Oil worker: ‘Turn bosses’ bribe over to party’
 
“Attached find a check for $1,484.77,” Philadelphia oil refinery worker Mitchel Rosenberg wrote to the Socialist Workers Party Feb. 4. “This ’bonus’ is based on ‘productivity’ and ‘safe work hours,’ at a time when workers in refineries around the U.S. are on strike, fighting against unsafe conditions and injuries caused by the bosses’ relentless drive for ever-greater profits.” Rosenberg said his local’s contract doesn’t expire until September.

Bonuses of this kind — given by capitalists in an effort to bribe workers to accept speedup and forced overtime and not to report injuries so the bosses can record “accident-free” quarters — are referred to as ”blood money” by supporters of the communist movement, who put them to good use, turning them over to the SWP’s Capital Fund to help finance the party’s long-range work.

“I can’t think of a better thing to do with this blood money than to contribute it to the party that will back the strike to the end, while fighting alongside oil workers and the rest of the class until the brutal profit system goes up the smokestack of history,” Rosenberg wrote.

Over the past two months seven workers contributed “productivity” and “safety” bonuses and other bribes from bosses totaling $2,822.07 to the party fund.

#### SHORT PROBLEM 1:
Reproduce the entire article about the refinery worker's bonus, word for word.

#### GIVEN INFORMATION:

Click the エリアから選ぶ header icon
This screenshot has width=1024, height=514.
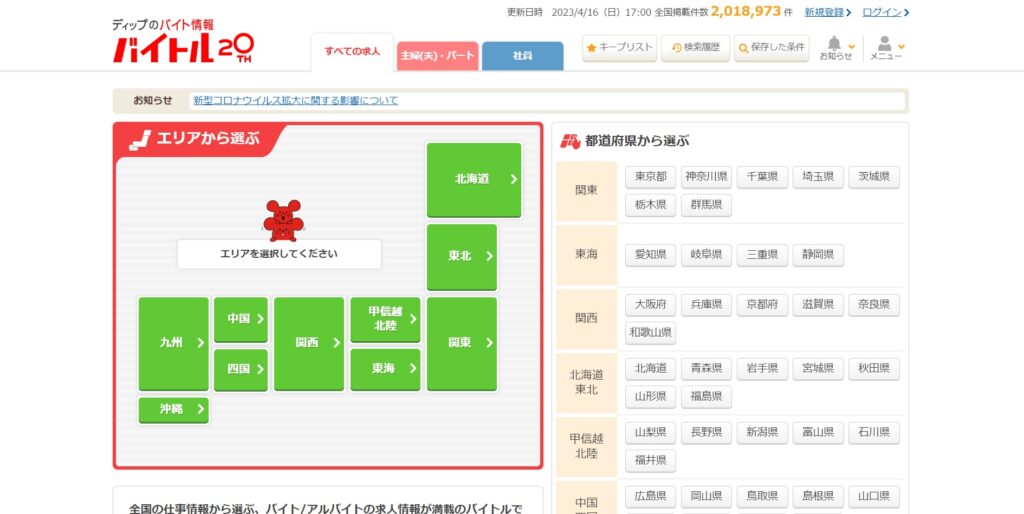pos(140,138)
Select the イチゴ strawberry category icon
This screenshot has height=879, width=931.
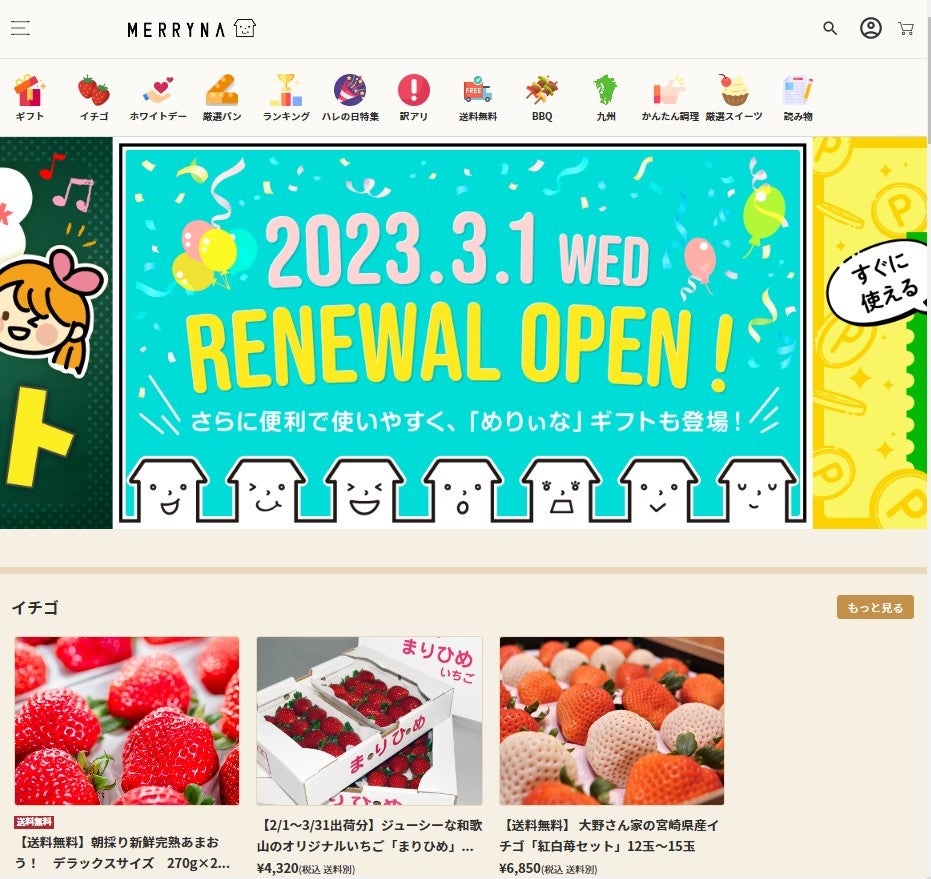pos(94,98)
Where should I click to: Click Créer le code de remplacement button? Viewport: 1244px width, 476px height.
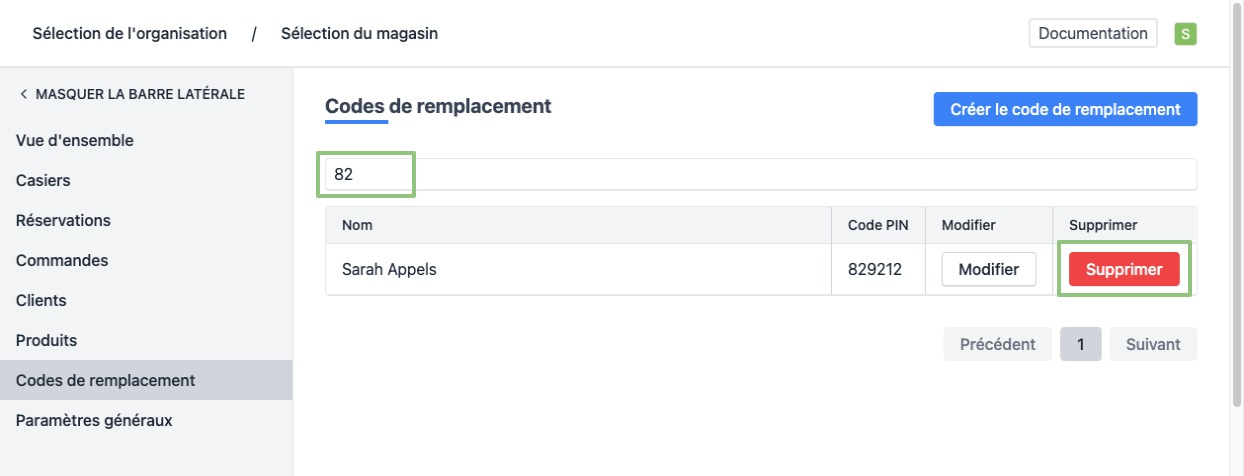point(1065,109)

...

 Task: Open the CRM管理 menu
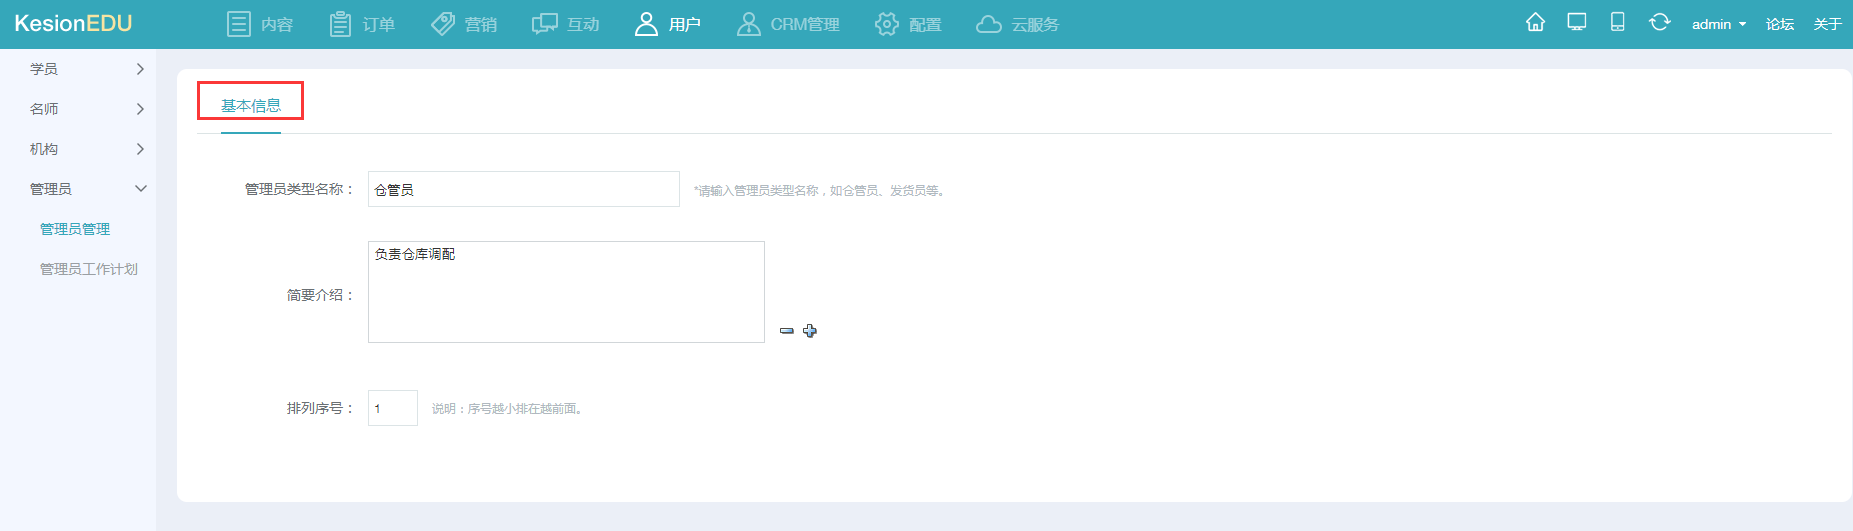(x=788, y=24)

#### SHORT PROBLEM 2:
Find each line in the records that includes the string "screenshot" and copy those lines out.

#### FINISHED ANSWER 1:
Oil worker: ‘Turn bosses’ bribe over to party’
 
“Attached find a check for $1,484.77,” Philadelphia oil refinery worker Mitchel Rosenberg wrote to the Socialist Workers Party Feb. 4. “This ’bonus’ is based on ‘productivity’ and ‘safe work hours,’ at a time when workers in refineries around the U.S. are on strike, fighting against unsafe conditions and injuries caused by the bosses’ relentless drive for ever-greater profits.” Rosenberg said his local’s contract doesn’t expire until September.

Bonuses of this kind — given by capitalists in an effort to bribe workers to accept speedup and forced overtime and not to report injuries so the bosses can record “accident-free” quarters — are referred to as ”blood money” by supporters of the communist movement, who put them to good use, turning them over to the SWP’s Capital Fund to help finance the party’s long-range work.

“I can’t think of a better thing to do with this blood money than to contribute it to the party that will back the strike to the end, while fighting alongside oil workers and the rest of the class until the brutal profit system goes up the smokestack of history,” Rosenberg wrote.

Over the past two months seven workers contributed “productivity” and “safety” bonuses and other bribes from bosses totaling $2,822.07 to the party fund.

#### FINISHED ANSWER 2:
This screenshot has width=1024, height=514.
This screenshot has height=879, width=931.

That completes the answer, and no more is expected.